Maman n’écoutant que son cœur et son courage, pour la toute première fois, sors un fil une aiguille, et adapte une de ses robes du soir pour la petite princesse en mal de fringues… Julie aux anges, se plie aux essayages… maman se foule, Chéri pendant ce temps-là voit le panier de linge sale déborder et me demande « il n’y a pas plus urgent à faire???? » Je réponds que non et je m’implique totalement dans ce moment créatif, je couds des petits nœuds, des petites perles, et je suis ravie. Rendez-vous compte, pour la première fois dans ma carrière de maman, je fais une robe pour ma fille!!!

Arrive la fin de mon ouvrage, petite puce enfile sa robe (avec une traine, s’il vous plait) se coiffe, mets ses chaussures de princesse, un serre-tête, prête pour aller au bal. Je ne suis pas peu fière de ce travail et sors mon appareil photo pour mettre une preuve sur les réseaux sociaux que je sais coudre un peu. Et là Julie me dit : « non maman tu ne prendras pas de photos et tu devrais t’excuser de m’avoir fait une robe aussi moche!!!! »

Une histoire de poule

Julie chipote dans son assiette. Visiblement peu motivée….

Je l’encourage « « Julie mange ton poulet »… »

« Maman, c’est quoi ça? »

« Ce sont les pattes du poulet. Mange ton poulet ».

« Mais un poulet ça a des jambes? »

« Heu non, ça a des pattes tu vois, là ».
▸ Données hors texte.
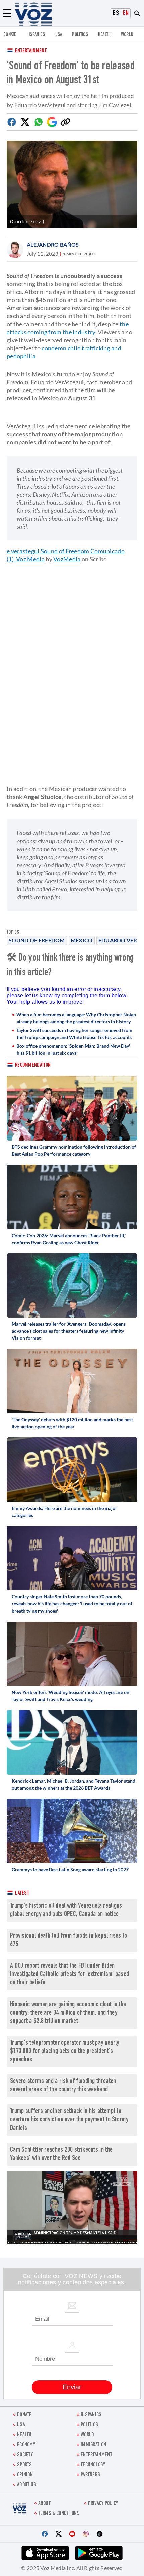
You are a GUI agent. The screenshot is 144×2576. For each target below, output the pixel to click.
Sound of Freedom (37, 940)
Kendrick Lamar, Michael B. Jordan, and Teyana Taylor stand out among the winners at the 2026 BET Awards (73, 1784)
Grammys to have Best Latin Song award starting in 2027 (70, 1869)
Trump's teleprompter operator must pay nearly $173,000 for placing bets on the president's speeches (64, 2051)
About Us (26, 2485)
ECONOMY (26, 2445)
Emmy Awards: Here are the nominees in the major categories (64, 1511)
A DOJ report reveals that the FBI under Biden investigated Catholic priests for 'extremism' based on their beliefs (69, 1974)
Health (104, 34)
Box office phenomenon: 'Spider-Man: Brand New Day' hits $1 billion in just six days (73, 1049)
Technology (93, 2465)
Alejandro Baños (53, 244)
« Ben ils sont où ses pieds? »

« Heu… ils ont été coupés par le boucher (berk). Julie mange ton poulet!! »

« Mais, si il a des jambes, alors il a des fesses? »

« Oui le poulet a des fesses ».

« Elles sont où? » (Là, il faut que je réfléchisse un peu dans quel sens est le bestiau…)
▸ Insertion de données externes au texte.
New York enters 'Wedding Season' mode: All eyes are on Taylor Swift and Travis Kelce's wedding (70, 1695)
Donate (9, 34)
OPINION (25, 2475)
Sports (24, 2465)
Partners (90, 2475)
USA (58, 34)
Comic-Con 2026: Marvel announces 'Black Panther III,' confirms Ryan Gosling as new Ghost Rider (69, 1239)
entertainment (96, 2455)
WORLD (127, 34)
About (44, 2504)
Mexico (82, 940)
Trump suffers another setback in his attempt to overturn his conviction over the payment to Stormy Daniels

« Julie, mange ton poulet! »

« Mais si il a des fesses, alors il a des bras? » (Moi, j’ai de moins en moins faim…).

« Julie, un poulet n’a pas de bras, un poulet a des ailes, tu sais bien qu’une poule c’est un oiseau qui ne vole pas ».

« Ben alors maman, c’est un poulet ou une poule? »

« Hein? »

« C’est une fille ou un garçon qu’on mange? »

« Julie on dit poulet quand on le mange mais en vrai c’est une poule ».

« Pourquoi? Les coqs ça se mange pas? »

« Si les coqs ça se mange aussi »

« Ben elle est où sa crête? »

« Julie……bon tu as gagné….qu’est-ce que tu veux comme dessert? »

Parentitude, Volume 2

Vous avez dans votre sac plein de trucs, en plus du portefeuille et de vos clés vous comptabilisez 3 coquillages, 2 marrons, 1 plume et 5 petits cailloux.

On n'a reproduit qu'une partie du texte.